**TRECHO SELECIONADO**
┄┄┄┄┄┄

Mais do que pontos de referência, os pequenos comércios preservam a identidade das áreas urbanas onde estão inseridos. O Mercado Público da Madalena, por exemplo, é “a cara” do bairro que leva o mesmo nome, assim como o Bar 28 não pode ser dissociado do Recife Antigo. Por essa razão estudiosos afirmam que as lojas de rua conservam o patrimônio material e imaterial das localidades.

Quem conhece a Mercearia Nabuco sabe que isso é uma realidade. Localizada numa antiga e charmosa casa na esquina da Rua Harmonia, em Casa Amarela, a bodega há 107 anos supre sua freguesia com uma infinidade de produtos que vai do detergente à cerveja. Entrar no seu ambiente de portas altas e um amplo balcão é retornar aos tempos dos armazéns. Os donos, o casal Lindalva Araújo – a dona Dalva – e Arthur Francisco de Araújo, estão à frente do negócio há inacreditáveis 45 anos. São verdadeiros anfitriões que recebem uma fiel e assídua clientela.

“Somos o terceiro proprietário da mercearia. Na época que assumimos não havia supermercado. As pessoas faziam compras grandes e mandavam entregar”, conta dona Dalva. Para se adaptar aos novos tempos, o casal introduziu algumas mesas e o local virou também um bar. “Hoje o que nos sustenta é a venda de bebidas. Aqui vem de doutor a pedreiro, considero os clientes pessoas de casa”, diz dona Dalva com ar quase maternal.

de um tudo
Na Mercearia Nabuco, Seu Arthur vende ” de um tudo”: ovos, produtos de limpeza, carne, cerveja

Logo cedinho, às 6h30, chegam os trabalhadores em busca do café da manhã. A partir das 10h, um divertido grupo de amigos aposentados começa aos poucos a ocupar uma mesa. “A gente bota conversa fora, mentindo de vez em quando”, brinca Antônio Cerqueira.

┄┄┄┄┄┄

**DADOS A UTILIZAR**

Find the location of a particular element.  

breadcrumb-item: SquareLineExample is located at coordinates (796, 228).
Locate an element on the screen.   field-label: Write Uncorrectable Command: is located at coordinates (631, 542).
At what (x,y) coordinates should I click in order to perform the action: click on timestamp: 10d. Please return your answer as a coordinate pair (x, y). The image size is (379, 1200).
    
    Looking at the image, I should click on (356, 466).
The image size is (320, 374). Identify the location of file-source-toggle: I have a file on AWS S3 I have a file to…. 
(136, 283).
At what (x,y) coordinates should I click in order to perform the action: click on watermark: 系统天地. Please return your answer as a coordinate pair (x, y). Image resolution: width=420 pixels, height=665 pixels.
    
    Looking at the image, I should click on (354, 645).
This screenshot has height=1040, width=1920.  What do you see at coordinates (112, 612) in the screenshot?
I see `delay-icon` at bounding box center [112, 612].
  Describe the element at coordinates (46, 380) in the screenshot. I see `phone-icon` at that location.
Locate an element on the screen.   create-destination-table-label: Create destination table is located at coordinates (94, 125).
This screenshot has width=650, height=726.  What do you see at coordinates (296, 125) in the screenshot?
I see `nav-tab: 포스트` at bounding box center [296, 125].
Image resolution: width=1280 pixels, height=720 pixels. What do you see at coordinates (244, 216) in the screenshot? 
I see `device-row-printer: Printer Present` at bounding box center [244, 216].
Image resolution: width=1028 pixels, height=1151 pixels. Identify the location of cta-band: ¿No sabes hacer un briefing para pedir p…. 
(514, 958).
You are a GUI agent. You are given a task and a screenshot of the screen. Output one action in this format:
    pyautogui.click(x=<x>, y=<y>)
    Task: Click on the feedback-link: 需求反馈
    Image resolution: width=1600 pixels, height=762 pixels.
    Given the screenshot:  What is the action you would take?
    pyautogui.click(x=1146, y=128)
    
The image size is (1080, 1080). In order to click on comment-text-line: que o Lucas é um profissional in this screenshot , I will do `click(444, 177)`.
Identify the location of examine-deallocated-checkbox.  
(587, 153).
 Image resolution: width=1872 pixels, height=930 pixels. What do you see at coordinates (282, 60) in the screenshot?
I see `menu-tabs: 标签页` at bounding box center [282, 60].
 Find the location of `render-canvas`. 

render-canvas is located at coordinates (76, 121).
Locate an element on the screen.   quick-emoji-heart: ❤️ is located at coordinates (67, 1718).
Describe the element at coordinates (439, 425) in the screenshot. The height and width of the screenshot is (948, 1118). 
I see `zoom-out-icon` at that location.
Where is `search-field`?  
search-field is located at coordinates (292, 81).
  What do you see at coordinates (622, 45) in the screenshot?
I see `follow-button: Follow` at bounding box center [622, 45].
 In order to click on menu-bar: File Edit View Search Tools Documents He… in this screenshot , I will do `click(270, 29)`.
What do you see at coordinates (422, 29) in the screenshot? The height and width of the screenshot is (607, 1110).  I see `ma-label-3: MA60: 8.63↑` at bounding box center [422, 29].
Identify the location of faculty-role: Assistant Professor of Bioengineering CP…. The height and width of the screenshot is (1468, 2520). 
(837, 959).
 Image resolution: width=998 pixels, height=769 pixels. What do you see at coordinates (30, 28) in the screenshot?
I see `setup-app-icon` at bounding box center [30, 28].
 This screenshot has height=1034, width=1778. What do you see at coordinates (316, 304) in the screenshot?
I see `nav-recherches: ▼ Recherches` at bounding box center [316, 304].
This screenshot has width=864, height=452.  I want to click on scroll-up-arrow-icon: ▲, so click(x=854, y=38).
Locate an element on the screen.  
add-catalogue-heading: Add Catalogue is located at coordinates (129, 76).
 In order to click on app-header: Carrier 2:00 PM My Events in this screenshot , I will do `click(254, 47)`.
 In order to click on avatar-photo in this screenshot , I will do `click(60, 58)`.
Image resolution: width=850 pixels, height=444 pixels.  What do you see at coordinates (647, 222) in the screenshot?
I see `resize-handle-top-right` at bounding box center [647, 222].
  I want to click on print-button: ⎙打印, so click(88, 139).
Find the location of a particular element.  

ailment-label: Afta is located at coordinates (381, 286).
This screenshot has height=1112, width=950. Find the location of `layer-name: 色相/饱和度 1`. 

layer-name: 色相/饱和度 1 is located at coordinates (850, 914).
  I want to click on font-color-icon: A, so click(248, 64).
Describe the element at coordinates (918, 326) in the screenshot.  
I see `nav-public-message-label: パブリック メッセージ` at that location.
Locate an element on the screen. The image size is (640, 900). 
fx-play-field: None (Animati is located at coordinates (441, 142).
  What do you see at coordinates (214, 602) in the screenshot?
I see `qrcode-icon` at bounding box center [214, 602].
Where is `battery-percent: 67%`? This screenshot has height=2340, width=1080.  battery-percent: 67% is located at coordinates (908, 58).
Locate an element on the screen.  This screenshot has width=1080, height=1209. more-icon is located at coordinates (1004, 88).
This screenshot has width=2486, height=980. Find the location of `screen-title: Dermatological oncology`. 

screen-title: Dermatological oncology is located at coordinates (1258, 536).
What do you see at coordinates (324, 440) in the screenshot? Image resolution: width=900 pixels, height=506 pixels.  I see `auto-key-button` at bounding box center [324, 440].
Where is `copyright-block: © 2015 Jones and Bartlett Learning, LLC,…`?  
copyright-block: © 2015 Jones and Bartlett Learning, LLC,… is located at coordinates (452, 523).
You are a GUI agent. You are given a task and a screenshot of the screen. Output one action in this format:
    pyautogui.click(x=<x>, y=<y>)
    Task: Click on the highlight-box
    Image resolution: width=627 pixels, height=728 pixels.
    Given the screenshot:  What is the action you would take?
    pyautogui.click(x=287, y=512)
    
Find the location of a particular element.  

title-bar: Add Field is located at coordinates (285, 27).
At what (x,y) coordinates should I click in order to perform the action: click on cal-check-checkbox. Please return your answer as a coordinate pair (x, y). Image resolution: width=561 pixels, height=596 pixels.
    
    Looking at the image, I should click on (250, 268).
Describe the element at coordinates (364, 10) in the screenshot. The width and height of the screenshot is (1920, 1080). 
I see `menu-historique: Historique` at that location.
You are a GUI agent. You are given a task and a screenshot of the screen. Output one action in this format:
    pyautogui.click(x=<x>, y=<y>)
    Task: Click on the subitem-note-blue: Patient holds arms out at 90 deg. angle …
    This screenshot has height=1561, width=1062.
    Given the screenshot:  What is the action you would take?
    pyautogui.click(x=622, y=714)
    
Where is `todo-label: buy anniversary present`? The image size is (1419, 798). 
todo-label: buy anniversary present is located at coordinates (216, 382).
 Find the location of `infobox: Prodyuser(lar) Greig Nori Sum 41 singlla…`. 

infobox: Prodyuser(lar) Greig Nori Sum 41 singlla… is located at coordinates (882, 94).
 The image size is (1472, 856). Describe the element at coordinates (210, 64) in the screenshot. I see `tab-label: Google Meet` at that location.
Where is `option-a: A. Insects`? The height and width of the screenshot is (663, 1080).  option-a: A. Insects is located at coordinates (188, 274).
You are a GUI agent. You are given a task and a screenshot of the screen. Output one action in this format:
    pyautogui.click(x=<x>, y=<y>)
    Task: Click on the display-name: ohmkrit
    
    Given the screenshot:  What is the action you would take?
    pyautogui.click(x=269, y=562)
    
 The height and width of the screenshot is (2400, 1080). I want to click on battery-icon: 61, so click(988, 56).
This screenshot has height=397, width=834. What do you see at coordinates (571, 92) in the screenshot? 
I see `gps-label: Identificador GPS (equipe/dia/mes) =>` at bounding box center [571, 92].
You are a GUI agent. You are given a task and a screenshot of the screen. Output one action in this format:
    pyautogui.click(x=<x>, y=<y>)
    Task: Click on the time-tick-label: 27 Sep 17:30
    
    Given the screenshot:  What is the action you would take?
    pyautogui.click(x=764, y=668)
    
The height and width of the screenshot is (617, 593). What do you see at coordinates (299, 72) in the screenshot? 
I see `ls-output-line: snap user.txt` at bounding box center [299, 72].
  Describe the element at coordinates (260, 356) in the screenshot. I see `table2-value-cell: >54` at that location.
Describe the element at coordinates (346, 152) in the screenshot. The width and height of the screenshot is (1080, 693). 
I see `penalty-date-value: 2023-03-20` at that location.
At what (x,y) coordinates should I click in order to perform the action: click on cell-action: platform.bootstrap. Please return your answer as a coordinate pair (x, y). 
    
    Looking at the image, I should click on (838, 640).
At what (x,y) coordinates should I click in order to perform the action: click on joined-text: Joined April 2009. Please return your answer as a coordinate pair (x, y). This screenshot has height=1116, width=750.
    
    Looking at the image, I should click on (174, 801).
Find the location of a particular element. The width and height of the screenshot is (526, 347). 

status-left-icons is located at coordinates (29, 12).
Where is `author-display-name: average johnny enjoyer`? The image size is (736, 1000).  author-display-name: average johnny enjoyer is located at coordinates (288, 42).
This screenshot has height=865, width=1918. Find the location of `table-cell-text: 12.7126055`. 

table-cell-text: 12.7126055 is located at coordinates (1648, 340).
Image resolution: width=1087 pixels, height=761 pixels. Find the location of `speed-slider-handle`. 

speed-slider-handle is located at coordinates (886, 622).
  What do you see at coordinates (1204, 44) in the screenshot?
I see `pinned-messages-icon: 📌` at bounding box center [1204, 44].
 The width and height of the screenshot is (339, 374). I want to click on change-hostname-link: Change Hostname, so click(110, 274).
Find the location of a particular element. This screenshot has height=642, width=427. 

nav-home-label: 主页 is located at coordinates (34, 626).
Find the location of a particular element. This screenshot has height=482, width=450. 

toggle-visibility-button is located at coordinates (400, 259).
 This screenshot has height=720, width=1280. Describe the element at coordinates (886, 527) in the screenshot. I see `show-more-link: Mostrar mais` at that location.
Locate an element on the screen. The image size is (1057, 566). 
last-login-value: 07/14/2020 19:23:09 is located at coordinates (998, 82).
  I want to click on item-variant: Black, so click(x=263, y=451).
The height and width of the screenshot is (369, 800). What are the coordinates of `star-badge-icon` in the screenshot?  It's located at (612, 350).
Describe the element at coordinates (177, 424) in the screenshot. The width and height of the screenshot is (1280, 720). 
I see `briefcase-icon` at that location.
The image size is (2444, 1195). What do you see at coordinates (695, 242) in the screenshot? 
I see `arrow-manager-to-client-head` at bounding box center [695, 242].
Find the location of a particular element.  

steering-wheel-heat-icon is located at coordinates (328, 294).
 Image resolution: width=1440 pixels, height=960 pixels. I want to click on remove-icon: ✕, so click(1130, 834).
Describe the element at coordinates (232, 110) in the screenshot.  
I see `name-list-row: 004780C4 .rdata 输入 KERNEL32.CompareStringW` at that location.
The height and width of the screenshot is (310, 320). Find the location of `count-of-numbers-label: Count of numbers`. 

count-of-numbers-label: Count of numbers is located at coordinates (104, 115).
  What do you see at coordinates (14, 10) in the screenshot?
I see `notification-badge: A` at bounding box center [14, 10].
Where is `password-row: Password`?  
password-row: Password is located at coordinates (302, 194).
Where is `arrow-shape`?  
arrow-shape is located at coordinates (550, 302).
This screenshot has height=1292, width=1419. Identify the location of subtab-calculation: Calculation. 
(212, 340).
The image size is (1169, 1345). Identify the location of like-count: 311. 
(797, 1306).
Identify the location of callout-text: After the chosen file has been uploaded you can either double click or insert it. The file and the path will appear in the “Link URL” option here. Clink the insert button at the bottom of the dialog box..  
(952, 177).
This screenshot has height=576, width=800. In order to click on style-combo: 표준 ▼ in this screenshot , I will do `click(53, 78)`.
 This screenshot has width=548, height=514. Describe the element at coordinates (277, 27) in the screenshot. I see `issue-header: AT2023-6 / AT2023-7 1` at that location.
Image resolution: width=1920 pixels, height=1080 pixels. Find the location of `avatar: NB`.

┄┄┄┄┄┄

**LISTA DE EXERCÍCIOS**
1. Transcreva do trecho selecionado a parte entre "Mais do que" e "imaterial das localidades.", inclusive.
2. Reproduza literalmente, nos registros, as linhas entre a que contém "The image size is (2444, 1195)." e a que contém "center [695, 242].", inclusive.
O trecho selecionado e os registros não têm relação entre si.

**RESULTADOS DAS TAREFAS**
1.
Mais do que pontos de referência, os pequenos comércios preservam a identidade das áreas urbanas onde estão inseridos. O Mercado Público da Madalena, por exemplo, é “a cara” do bairro que leva o mesmo nome, assim como o Bar 28 não pode ser dissociado do Recife Antigo. Por essa razão estudiosos afirmam que as lojas de rua conservam o patrimônio material e imaterial das localidades.

2.
The image size is (2444, 1195). What do you see at coordinates (695, 242) in the screenshot? 
I see `arrow-manager-to-client-head` at bounding box center [695, 242].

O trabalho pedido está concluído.